In the interview about the BBC, what was the author given the chance to look through for the book?

▸ **SELECTED TEXT**:
☆ ☆ ☆ ☆

The professionals get ready for their nationwide tour last week after starring in Strictly, just one of the BBC’s big shows.

It is an institution, loved as much overseas as it is at home. 

As the BBC feels the bite of increasing competition, David Hendy, author of a book on the broadcaster’s first 100 years, tells Sally McDonald the Honest Truth about the men and women who make it a cultural gem.


Why did you write a book about the BBC?

I was given the chance to poke around in one of the BBC’s best-kept secrets – hundreds of recorded interviews with former members of staff, from director-generals to lift attendants.

There were vivid, ringside accounts from the people who were there – when broadcasting began in the 1920s, when it entertained and informed us in the Second World War, when it navigated the culture wars of the ’60s. They’ve been under guard for half a century so this was the chance to write a more personal account of the men and women who made broadcasting what it is.

Was there a standout moment during your research?

Hearing about life inside the BBC during the Blitz was extremely moving.

We often imagine the corporation as a formal, slightly aloof institution. But it was on the Luftwaffe’s target list. Staff were in constant danger; several died when Broadcasting House in London was hit by bombs.

Life under siege created moments of real camaraderie. I discovered broadcasters sharing all the usual highs and lows of wartime. Their determination to stay on air while being attacked shouldn’t be forgotten.

☆ ☆ ☆ ☆

▸ **INFORMATION SHOWN**:
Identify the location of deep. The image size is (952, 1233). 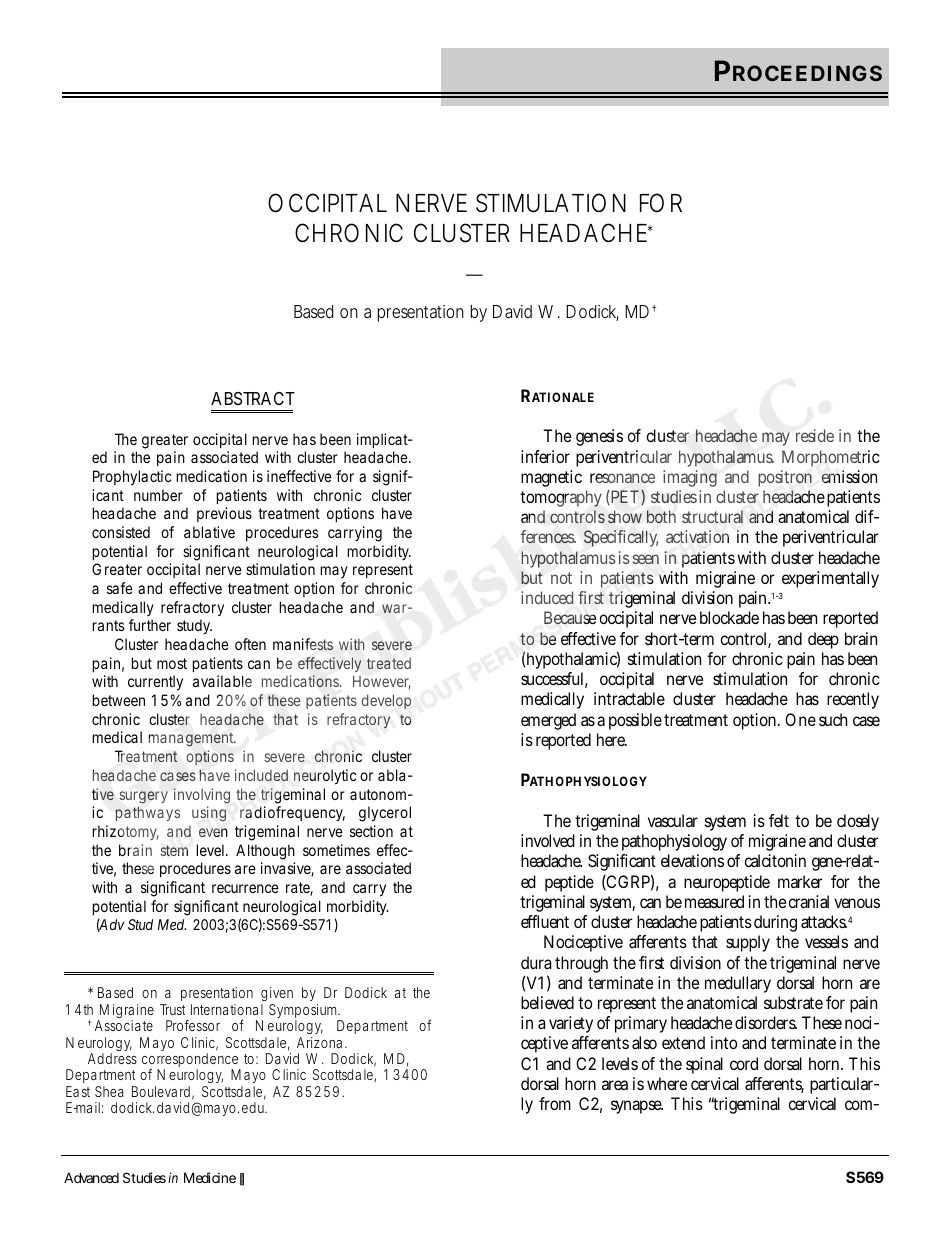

☆ ☆ ☆ ☆

▸ **TASK RESPONSE**: Hundreds of recorded interviews with former BBC staff, from director-generals to lift attendants.